De alguns solares ricos só restam paredes e a vista distante para São Luiz. |
Algum tempo depois a cidade sofreu um baque, que atingiu todo o país. Um acidente no Centro de Lançamentos de Alcântara, a base militar de onde eram lançados foguetes com satélites. Uma explosão destruiu quase tudo e matou uma geração de cientistas.
O desembarque em São Luiz também foi complicado por causa da variação da maré. Mas não importava, eu tinha feito um bom passeio a Alcântara.
Arranjei um tour pela manhã até a colônia de pesca da praia da Raposa e São José de Ribamar. Muitos maranhenses se chamam José de Ribamar, o nome do santo de maior devoção por aqueles lados. O passeio em si não teve nada de especial, nem mesmo a igreja do santo tem qualquer atrativo especial. É a crença forte e gratidão das pessoas que fazem ser especial.
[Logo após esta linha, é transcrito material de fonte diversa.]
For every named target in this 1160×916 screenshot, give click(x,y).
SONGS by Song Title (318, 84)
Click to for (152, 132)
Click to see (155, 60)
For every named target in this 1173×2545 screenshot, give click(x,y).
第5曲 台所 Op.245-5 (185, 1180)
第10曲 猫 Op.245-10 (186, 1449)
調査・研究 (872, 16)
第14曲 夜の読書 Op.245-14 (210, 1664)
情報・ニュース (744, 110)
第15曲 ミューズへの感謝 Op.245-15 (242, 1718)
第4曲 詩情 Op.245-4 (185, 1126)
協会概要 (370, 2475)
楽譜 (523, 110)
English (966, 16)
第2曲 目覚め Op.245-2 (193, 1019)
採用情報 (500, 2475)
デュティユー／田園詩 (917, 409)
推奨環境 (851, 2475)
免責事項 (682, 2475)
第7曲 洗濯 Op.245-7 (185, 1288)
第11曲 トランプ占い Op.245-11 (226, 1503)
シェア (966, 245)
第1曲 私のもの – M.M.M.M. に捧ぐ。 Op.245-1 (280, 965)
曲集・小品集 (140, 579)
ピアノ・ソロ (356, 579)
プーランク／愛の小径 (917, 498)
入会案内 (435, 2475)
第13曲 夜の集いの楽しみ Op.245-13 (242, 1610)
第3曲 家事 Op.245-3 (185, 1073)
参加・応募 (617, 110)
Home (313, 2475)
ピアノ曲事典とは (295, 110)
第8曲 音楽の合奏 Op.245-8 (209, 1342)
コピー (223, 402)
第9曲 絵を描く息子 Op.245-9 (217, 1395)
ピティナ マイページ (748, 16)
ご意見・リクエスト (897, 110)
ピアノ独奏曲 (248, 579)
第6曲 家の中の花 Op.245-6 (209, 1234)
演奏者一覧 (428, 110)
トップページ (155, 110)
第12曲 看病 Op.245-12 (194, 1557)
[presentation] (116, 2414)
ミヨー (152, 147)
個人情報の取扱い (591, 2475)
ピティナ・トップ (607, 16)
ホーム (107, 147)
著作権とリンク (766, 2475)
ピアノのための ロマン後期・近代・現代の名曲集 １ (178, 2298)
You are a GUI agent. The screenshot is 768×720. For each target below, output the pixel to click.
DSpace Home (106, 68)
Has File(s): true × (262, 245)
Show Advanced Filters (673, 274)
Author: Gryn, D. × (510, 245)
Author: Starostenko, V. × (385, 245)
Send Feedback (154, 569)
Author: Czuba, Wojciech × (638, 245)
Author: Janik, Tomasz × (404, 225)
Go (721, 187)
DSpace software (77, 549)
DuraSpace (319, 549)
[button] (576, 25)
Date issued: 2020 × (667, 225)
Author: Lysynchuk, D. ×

Naquela tarde de sábado tinha a apresentação de folclore no teatro. Estava quase vazio. O prédio estava cheirando a novo, recém-restaurado e reinaugurado com pompas pela governadora. De repente faltou luz. Escuro, quente e sem perspectiva. Foi uma espera razoável. O espetáculo começou, e eram números de dança folclórica modernizados.
Quando terminou, desci para a parte mais agitada do centro velho, onde já tinha estado e conhecia os lugares. Fui buscar um local para jantar, pois nem queria voltar tarde porque sabia que no entorno do hotel haveria um deserto.
A única foto, manchada, da Igreja de São José de Ribamar |
Guardei boas imagens do centro antigo de São Luiz, e merece ser sempre e mais cuidado. Enquanto estive na cidade não pude ir ao Centro Cultural, fechado e sendo preparado para receber a exposição dos 500 anos do Descobrimento do Brasil.
Um pedacinho da manhã que restava antes do embarque fui para a piscina do hotel. Começou a chover. Então nada mais a fazer a não ser preparar a bagagem e voltar carregando doces de buriti e latinhas de Guaraná Jesus.
Os Lençóis Maranhenses entraram na lista das visitas que deveriam ser consideradas obrigatórias para entender e valorizar as belezas do Brasil, junto com o Pantanal e a Amazônia. Também gostei muito de Alcântara e sua história; o cais flutuante foi instalado em 2004.